The Web Hypertext Application Technology Working Group (WHATWG) is working on a specification for the future of HTML in Realtime Collaboration:
On the first sight it covers a lot of the topic developers are waiting for a long time:
Beeing able to access the microphone and camera natively by using the pure JavaScript.
It seems like the nature of the communication is based on a Peer-2-Peer communication, which obviously must sound like christmas in some ears :).
First: The WHATWG is not reallye "the" specification group of HTML, the real specs will be done by the W3C. There are also specs in process at the w3c http://www.w3.org/2011/04/webrtc-charter.html.
If looking more closely at the specs you have to admit that there are some open questions on both sides, the w3c and even more at the WHATWG.
Some very basic question is if the Codec that will be used for encoding the audio and video will be an open one or not.

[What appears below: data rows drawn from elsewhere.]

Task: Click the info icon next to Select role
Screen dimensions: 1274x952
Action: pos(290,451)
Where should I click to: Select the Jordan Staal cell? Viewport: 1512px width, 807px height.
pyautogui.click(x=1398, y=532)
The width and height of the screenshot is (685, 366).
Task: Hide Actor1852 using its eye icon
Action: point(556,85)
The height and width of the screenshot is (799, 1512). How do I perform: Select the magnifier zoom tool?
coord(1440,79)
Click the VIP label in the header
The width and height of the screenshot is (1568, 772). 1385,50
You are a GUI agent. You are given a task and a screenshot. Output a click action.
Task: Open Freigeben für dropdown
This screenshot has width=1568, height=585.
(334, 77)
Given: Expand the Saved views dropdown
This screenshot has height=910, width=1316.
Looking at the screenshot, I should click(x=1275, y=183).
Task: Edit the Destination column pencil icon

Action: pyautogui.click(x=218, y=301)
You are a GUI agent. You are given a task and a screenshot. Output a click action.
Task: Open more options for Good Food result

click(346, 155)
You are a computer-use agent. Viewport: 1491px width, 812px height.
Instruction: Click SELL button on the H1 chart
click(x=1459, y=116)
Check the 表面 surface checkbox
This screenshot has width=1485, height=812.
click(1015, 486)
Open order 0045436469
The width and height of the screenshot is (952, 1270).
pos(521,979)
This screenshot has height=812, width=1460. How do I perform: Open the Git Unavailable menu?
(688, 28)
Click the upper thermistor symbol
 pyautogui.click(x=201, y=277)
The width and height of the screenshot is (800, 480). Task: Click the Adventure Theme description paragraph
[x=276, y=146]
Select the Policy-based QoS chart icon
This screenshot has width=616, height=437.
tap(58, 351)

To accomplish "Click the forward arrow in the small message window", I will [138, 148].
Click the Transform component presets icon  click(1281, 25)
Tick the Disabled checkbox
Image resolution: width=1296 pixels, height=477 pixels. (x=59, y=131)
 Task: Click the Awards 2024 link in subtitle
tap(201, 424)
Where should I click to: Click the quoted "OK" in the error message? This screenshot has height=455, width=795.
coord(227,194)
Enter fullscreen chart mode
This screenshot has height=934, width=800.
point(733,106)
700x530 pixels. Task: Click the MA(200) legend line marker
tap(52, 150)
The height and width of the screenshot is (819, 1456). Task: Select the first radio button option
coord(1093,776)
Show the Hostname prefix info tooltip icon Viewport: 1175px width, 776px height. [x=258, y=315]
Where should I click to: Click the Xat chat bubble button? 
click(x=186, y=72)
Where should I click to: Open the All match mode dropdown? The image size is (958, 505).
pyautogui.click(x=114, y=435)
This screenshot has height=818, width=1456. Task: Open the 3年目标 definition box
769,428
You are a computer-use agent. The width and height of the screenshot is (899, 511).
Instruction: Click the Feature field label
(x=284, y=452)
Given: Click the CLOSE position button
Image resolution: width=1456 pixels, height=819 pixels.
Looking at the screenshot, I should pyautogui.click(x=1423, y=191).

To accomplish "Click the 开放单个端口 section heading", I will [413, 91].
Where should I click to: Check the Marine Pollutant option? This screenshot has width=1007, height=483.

I do understand that manufactors have little interest in publishing a codec that is suitable for everybody. On the other hand it could be quite difficult if different browsers support different codecs. Or even worse if big companies like Google, Microsoft and Apple agree on certain Codec, license each other but lock-out browser vendors that don't have 20.000 patents to claim each other.
Having an open standard for realtime communication does not necessarily mean that everybody can implement those specs. If there is no open codec available that all browser platforms do support that could even lock-out small software vendors.
A very basic technical question is also how they plan to fix the Firewall problem: Peer2Peer is nice, but even Skype has a fallback method to proxy data through a central server.
But looking at the milestones planned in the specification (End in 02/2013), there might be also major changes in those specs.